§ REQUIRED ACTION: Output the full listing again without altering anything.

────────────────────

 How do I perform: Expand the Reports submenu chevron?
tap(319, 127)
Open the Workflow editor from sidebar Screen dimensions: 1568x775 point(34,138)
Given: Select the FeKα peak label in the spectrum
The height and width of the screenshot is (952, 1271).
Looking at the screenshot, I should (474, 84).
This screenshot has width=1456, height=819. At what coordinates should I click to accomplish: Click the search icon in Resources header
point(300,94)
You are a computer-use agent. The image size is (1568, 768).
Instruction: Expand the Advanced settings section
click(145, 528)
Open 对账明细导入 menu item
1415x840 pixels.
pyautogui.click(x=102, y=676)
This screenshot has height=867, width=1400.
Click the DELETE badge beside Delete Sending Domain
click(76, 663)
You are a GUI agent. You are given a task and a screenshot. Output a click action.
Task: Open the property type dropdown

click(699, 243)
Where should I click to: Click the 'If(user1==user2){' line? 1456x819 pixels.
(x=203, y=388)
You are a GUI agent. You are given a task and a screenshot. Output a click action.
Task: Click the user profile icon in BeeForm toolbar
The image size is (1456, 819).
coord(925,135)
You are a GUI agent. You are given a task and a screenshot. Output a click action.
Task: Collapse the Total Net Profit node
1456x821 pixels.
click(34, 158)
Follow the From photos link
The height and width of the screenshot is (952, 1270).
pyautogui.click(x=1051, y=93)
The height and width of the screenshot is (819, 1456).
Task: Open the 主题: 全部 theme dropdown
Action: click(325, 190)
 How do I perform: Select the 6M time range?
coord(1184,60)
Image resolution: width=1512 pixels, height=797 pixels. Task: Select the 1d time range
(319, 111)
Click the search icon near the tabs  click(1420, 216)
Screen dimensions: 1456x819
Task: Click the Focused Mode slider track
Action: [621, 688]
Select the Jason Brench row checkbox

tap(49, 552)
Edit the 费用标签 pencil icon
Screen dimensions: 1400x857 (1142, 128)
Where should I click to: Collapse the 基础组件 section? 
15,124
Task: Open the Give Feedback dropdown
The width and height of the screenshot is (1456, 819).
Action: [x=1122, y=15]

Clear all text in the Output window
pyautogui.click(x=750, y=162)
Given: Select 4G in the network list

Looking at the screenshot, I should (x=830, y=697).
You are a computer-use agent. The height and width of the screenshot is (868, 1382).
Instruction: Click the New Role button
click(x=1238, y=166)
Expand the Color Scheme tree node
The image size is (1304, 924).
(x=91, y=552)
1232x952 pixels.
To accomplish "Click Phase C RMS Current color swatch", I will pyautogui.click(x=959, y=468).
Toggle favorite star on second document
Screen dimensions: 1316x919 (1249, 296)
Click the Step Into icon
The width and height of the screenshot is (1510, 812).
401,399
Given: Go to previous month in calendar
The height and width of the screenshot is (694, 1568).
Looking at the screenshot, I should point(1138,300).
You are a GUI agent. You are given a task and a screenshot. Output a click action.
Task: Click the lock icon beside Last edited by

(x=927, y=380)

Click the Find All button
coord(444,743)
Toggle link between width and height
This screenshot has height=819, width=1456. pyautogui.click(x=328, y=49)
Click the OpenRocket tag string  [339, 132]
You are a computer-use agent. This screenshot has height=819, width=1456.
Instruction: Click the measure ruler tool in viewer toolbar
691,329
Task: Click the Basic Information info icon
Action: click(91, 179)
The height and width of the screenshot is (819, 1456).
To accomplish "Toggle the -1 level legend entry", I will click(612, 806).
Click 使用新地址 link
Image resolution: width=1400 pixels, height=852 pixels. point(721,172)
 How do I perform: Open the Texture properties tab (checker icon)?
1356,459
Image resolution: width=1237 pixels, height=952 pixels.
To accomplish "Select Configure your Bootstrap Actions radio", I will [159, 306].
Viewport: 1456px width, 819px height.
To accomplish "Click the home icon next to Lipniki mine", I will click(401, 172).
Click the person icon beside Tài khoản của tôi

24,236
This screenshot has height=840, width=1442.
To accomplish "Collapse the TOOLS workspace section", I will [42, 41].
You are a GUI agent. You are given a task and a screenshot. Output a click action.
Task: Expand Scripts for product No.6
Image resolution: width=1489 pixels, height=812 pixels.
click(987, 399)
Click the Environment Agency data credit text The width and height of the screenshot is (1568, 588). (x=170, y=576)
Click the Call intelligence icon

────────────────────

§ RESULT FOR THIS TASK:
 How do I perform: Expand the Reports submenu chevron?
tap(319, 127)
Open the Workflow editor from sidebar Screen dimensions: 1568x775 point(34,138)
Given: Select the FeKα peak label in the spectrum
The height and width of the screenshot is (952, 1271).
Looking at the screenshot, I should (474, 84).
This screenshot has width=1456, height=819. At what coordinates should I click to accomplish: Click the search icon in Resources header
point(300,94)
You are a computer-use agent. The image size is (1568, 768).
Instruction: Expand the Advanced settings section
click(145, 528)
Open 对账明细导入 menu item
1415x840 pixels.
pyautogui.click(x=102, y=676)
This screenshot has height=867, width=1400.
Click the DELETE badge beside Delete Sending Domain
click(76, 663)
You are a GUI agent. You are given a task and a screenshot. Output a click action.
Task: Open the property type dropdown

click(699, 243)
Where should I click to: Click the 'If(user1==user2){' line? 1456x819 pixels.
(x=203, y=388)
You are a GUI agent. You are given a task and a screenshot. Output a click action.
Task: Click the user profile icon in BeeForm toolbar
The image size is (1456, 819).
coord(925,135)
You are a GUI agent. You are given a task and a screenshot. Output a click action.
Task: Collapse the Total Net Profit node
1456x821 pixels.
click(34, 158)
Follow the From photos link
The height and width of the screenshot is (952, 1270).
pyautogui.click(x=1051, y=93)
The height and width of the screenshot is (819, 1456).
Task: Open the 主题: 全部 theme dropdown
Action: click(325, 190)
 How do I perform: Select the 6M time range?
coord(1184,60)
Image resolution: width=1512 pixels, height=797 pixels. Task: Select the 1d time range
(319, 111)
Click the search icon near the tabs  click(1420, 216)
Screen dimensions: 1456x819
Task: Click the Focused Mode slider track
Action: [621, 688]
Select the Jason Brench row checkbox

tap(49, 552)
Edit the 费用标签 pencil icon
Screen dimensions: 1400x857 (1142, 128)
Where should I click to: Collapse the 基础组件 section? 
15,124
Task: Open the Give Feedback dropdown
The width and height of the screenshot is (1456, 819).
Action: [x=1122, y=15]

Clear all text in the Output window
pyautogui.click(x=750, y=162)
Given: Select 4G in the network list

Looking at the screenshot, I should (x=830, y=697).
You are a computer-use agent. The height and width of the screenshot is (868, 1382).
Instruction: Click the New Role button
click(x=1238, y=166)
Expand the Color Scheme tree node
The image size is (1304, 924).
(x=91, y=552)
1232x952 pixels.
To accomplish "Click Phase C RMS Current color swatch", I will pyautogui.click(x=959, y=468).
Toggle favorite star on second document
Screen dimensions: 1316x919 (1249, 296)
Click the Step Into icon
The width and height of the screenshot is (1510, 812).
401,399
Given: Go to previous month in calendar
The height and width of the screenshot is (694, 1568).
Looking at the screenshot, I should point(1138,300).
You are a GUI agent. You are given a task and a screenshot. Output a click action.
Task: Click the lock icon beside Last edited by

(x=927, y=380)

Click the Find All button
coord(444,743)
Toggle link between width and height
This screenshot has height=819, width=1456. pyautogui.click(x=328, y=49)
Click the OpenRocket tag string  [339, 132]
You are a computer-use agent. This screenshot has height=819, width=1456.
Instruction: Click the measure ruler tool in viewer toolbar
691,329
Task: Click the Basic Information info icon
Action: click(91, 179)
The height and width of the screenshot is (819, 1456).
To accomplish "Toggle the -1 level legend entry", I will click(612, 806).
Click 使用新地址 link
Image resolution: width=1400 pixels, height=852 pixels. point(721,172)
 How do I perform: Open the Texture properties tab (checker icon)?
1356,459
Image resolution: width=1237 pixels, height=952 pixels.
To accomplish "Select Configure your Bootstrap Actions radio", I will [159, 306].
Viewport: 1456px width, 819px height.
To accomplish "Click the home icon next to Lipniki mine", I will click(401, 172).
Click the person icon beside Tài khoản của tôi

24,236
This screenshot has height=840, width=1442.
To accomplish "Collapse the TOOLS workspace section", I will [42, 41].
You are a GUI agent. You are given a task and a screenshot. Output a click action.
Task: Expand Scripts for product No.6
Image resolution: width=1489 pixels, height=812 pixels.
click(987, 399)
Click the Environment Agency data credit text The width and height of the screenshot is (1568, 588). (x=170, y=576)
Click the Call intelligence icon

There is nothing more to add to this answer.